__Extracted data__:
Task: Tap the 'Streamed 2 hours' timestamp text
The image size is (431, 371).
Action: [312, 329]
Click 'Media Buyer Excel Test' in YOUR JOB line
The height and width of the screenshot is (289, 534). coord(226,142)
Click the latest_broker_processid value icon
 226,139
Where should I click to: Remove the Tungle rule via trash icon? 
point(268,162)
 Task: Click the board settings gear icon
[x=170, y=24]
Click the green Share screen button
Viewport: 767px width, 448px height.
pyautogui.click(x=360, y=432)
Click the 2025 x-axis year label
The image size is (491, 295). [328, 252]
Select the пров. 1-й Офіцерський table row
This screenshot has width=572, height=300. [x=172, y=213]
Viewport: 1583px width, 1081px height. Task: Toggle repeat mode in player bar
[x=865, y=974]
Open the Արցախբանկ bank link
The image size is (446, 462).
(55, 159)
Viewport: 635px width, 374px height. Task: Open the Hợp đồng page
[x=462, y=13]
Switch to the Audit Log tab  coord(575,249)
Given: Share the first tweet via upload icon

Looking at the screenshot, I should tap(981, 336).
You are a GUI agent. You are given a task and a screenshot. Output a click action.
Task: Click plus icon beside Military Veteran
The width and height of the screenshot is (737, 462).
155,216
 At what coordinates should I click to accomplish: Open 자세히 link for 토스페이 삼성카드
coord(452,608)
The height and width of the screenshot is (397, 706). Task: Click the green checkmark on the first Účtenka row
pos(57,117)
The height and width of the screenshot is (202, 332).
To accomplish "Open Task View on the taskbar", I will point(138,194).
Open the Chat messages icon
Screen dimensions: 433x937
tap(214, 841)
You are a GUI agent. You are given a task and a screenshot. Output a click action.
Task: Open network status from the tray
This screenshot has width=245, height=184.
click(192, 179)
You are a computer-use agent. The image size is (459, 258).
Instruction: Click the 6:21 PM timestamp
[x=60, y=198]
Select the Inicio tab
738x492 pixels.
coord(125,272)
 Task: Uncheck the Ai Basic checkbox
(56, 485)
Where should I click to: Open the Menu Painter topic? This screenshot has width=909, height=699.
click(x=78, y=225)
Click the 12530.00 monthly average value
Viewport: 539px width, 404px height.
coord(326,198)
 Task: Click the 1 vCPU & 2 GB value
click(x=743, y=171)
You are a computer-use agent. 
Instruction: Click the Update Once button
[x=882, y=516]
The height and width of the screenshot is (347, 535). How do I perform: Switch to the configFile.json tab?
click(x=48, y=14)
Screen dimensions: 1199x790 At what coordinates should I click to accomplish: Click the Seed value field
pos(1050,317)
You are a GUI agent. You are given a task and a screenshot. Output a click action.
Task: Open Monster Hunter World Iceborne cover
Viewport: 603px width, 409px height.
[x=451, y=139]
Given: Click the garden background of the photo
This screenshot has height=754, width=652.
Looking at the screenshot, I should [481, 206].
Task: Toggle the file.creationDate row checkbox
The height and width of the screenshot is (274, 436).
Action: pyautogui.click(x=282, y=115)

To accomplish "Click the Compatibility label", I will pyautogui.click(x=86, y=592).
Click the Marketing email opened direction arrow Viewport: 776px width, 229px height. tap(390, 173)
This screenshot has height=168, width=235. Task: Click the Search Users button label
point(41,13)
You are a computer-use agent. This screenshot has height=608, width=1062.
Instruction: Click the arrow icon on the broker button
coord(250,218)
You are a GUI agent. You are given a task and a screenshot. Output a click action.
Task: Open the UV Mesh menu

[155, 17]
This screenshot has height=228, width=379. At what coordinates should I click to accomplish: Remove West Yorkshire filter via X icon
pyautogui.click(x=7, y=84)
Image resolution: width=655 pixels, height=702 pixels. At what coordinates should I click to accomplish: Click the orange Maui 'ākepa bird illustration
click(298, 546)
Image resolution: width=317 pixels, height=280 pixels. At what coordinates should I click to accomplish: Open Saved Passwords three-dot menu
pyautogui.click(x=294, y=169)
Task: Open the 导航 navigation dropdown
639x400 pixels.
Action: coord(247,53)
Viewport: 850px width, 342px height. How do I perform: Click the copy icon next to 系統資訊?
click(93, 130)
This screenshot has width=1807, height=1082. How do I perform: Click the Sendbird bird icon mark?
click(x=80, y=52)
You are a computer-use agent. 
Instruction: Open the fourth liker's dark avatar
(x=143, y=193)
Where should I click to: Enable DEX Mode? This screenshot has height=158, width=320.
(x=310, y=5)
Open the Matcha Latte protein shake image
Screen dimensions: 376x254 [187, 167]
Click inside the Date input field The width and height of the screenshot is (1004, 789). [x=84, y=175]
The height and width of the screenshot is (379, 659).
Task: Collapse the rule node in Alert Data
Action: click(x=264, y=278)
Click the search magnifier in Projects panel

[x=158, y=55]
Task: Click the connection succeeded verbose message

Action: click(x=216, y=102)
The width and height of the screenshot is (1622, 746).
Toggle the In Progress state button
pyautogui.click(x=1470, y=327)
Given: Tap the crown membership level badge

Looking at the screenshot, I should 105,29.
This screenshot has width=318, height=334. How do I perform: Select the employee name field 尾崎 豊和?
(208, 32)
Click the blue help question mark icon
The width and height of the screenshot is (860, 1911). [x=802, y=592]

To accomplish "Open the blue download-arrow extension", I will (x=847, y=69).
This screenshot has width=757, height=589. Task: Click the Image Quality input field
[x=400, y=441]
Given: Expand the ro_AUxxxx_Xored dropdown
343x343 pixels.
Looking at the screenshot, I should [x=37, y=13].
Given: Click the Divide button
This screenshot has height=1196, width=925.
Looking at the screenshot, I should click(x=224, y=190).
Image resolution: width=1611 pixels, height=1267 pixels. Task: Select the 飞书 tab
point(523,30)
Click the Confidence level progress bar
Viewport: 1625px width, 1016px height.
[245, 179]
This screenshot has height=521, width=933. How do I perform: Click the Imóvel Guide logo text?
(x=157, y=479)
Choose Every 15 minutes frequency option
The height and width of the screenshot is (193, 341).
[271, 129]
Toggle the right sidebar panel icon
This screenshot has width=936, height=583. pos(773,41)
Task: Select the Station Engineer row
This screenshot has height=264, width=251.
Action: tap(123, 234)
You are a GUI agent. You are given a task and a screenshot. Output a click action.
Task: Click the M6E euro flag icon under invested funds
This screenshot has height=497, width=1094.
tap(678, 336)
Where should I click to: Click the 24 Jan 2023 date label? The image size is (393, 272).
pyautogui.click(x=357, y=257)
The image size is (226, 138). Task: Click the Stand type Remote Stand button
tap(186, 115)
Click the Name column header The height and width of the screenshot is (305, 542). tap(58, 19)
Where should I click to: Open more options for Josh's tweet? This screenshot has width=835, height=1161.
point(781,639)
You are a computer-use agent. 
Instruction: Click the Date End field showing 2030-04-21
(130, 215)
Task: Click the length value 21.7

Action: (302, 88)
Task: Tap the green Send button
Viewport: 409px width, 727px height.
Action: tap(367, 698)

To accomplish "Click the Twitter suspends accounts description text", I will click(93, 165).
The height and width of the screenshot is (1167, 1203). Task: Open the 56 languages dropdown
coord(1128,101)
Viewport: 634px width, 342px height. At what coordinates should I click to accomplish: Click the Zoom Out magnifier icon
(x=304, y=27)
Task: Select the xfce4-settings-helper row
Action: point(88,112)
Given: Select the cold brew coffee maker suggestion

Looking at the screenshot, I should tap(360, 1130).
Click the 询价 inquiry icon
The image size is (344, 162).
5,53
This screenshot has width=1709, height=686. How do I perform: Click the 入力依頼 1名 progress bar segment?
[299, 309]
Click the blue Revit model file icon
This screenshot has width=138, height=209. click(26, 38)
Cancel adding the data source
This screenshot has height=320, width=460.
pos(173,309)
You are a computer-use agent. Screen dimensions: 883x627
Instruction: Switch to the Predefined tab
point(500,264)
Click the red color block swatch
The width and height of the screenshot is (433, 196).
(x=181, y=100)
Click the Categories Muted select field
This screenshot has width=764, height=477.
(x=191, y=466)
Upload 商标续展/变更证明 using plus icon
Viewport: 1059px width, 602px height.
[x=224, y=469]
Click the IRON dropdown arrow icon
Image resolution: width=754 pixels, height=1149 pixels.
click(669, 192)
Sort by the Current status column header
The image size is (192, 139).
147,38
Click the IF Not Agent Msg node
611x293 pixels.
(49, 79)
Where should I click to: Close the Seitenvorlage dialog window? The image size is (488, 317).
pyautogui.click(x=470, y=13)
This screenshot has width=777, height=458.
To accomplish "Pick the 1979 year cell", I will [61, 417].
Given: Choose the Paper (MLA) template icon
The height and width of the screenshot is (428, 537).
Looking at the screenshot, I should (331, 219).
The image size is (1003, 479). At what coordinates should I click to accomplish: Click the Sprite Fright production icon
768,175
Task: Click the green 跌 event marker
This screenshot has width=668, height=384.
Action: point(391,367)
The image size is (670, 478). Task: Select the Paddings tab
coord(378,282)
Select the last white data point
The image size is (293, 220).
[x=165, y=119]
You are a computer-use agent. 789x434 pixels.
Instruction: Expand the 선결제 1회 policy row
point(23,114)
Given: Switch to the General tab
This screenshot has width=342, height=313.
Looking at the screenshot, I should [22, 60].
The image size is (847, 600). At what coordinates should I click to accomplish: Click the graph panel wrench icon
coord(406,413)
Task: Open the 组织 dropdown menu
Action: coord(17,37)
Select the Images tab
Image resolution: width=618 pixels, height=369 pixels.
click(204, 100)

__Goal of the exercise__:
When a line in the material contains the string "will", copy that line.

__Exercise result__:
To accomplish "Open Task View on the taskbar", I will point(138,194).
To accomplish "Click the Compatibility label", I will pyautogui.click(x=86, y=592).
To accomplish "Open the blue download-arrow extension", I will (x=847, y=69).
To accomplish "Click the Twitter suspends accounts description text", I will click(93, 165).
To accomplish "Pick the 1979 year cell", I will [61, 417].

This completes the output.